PROMPT => Using the records that appear below, write out exactly the lines from the one with "Viewport: 832px width, 536px height." through the one with "Open the chart templates dropdown arrow", keeping both end lines.

'''

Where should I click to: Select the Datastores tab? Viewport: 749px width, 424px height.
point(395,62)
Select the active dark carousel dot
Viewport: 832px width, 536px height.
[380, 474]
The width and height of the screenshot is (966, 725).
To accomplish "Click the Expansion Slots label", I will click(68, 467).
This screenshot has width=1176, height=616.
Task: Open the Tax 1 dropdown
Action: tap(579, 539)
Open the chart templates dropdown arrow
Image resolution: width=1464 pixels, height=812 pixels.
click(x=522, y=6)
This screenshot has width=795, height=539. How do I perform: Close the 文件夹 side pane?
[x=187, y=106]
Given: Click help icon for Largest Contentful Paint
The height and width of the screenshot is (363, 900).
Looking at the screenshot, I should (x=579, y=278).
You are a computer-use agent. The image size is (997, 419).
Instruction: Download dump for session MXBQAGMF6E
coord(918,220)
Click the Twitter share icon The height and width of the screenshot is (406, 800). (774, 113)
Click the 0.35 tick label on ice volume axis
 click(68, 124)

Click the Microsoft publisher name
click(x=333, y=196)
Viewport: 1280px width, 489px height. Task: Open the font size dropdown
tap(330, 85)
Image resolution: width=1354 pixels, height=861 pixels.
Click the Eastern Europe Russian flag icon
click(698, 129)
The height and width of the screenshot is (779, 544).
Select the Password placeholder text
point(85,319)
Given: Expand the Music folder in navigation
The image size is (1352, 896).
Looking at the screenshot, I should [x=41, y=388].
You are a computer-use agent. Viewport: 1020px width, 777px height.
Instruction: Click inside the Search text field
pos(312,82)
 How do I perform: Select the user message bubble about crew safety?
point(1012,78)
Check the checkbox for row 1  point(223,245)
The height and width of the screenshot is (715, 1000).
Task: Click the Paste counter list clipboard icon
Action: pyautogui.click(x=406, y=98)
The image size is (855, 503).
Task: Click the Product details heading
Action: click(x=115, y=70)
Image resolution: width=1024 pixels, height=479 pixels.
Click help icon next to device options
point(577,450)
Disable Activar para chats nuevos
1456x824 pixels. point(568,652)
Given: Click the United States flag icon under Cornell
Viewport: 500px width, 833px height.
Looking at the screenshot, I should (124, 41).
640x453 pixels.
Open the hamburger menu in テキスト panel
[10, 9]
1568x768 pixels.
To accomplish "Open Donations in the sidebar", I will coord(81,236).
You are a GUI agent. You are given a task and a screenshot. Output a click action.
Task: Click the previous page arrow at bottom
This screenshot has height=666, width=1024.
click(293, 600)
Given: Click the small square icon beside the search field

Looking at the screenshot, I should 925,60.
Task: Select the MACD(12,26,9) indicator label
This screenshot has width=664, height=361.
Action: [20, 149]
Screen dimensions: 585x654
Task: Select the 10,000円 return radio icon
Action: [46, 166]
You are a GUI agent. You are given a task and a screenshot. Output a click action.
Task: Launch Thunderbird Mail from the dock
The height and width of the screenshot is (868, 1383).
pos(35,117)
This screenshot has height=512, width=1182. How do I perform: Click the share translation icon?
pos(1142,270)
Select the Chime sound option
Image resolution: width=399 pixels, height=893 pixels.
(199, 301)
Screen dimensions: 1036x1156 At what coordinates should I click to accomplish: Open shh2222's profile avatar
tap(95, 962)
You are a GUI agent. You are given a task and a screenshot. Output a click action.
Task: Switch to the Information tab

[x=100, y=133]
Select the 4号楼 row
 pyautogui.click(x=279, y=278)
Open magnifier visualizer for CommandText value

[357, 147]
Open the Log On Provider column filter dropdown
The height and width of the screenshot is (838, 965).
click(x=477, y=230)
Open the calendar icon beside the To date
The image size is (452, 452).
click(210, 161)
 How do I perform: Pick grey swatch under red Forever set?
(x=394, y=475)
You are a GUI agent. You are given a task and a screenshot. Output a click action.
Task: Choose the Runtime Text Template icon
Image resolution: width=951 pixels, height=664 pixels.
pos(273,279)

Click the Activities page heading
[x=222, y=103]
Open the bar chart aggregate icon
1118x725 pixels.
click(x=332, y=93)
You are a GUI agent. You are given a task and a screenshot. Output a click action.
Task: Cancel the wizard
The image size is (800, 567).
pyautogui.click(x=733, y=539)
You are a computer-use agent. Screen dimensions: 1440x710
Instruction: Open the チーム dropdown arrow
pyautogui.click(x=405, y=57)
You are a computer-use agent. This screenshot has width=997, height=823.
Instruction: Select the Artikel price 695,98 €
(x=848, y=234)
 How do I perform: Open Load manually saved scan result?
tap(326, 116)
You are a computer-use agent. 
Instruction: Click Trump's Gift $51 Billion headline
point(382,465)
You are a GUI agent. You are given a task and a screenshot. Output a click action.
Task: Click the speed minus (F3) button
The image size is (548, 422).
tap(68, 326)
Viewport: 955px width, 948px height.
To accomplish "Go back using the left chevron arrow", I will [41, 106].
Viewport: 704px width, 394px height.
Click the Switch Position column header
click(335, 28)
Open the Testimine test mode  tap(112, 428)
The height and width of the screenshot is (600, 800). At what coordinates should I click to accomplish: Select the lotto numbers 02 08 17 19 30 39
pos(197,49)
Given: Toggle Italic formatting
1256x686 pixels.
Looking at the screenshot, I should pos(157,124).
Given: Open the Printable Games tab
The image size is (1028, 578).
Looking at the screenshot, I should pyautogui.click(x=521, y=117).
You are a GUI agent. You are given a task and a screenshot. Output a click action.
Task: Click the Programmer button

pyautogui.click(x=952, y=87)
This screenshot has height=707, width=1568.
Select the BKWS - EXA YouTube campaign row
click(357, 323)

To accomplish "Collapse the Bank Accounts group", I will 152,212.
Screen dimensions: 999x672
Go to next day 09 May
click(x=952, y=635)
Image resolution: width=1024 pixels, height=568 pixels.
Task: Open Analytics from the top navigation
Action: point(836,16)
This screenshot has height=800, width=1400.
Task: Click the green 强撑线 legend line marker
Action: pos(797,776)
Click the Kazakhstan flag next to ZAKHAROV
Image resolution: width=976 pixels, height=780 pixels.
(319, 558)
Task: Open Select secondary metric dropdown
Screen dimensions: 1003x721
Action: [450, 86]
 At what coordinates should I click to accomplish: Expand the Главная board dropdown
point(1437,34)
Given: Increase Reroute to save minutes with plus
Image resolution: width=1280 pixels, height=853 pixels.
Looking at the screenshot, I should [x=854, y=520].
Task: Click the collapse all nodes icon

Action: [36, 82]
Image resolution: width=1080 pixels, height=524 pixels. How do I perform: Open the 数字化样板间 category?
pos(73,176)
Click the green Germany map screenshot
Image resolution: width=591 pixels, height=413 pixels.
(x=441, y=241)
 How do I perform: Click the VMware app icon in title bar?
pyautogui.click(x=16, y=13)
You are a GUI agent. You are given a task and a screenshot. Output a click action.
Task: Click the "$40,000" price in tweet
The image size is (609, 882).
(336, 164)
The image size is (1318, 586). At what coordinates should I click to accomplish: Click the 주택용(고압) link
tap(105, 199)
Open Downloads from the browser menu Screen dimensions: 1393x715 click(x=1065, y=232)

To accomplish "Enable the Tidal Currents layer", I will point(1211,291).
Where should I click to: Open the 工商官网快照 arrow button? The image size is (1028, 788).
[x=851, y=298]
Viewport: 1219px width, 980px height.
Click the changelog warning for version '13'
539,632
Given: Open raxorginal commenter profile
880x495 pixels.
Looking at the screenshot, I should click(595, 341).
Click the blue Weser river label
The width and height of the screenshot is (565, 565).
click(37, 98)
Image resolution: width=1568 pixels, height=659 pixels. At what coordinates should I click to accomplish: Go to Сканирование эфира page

'''

ANSWER BOX =>
Viewport: 832px width, 536px height.
[380, 474]
The width and height of the screenshot is (966, 725).
To accomplish "Click the Expansion Slots label", I will click(68, 467).
This screenshot has width=1176, height=616.
Task: Open the Tax 1 dropdown
Action: tap(579, 539)
Open the chart templates dropdown arrow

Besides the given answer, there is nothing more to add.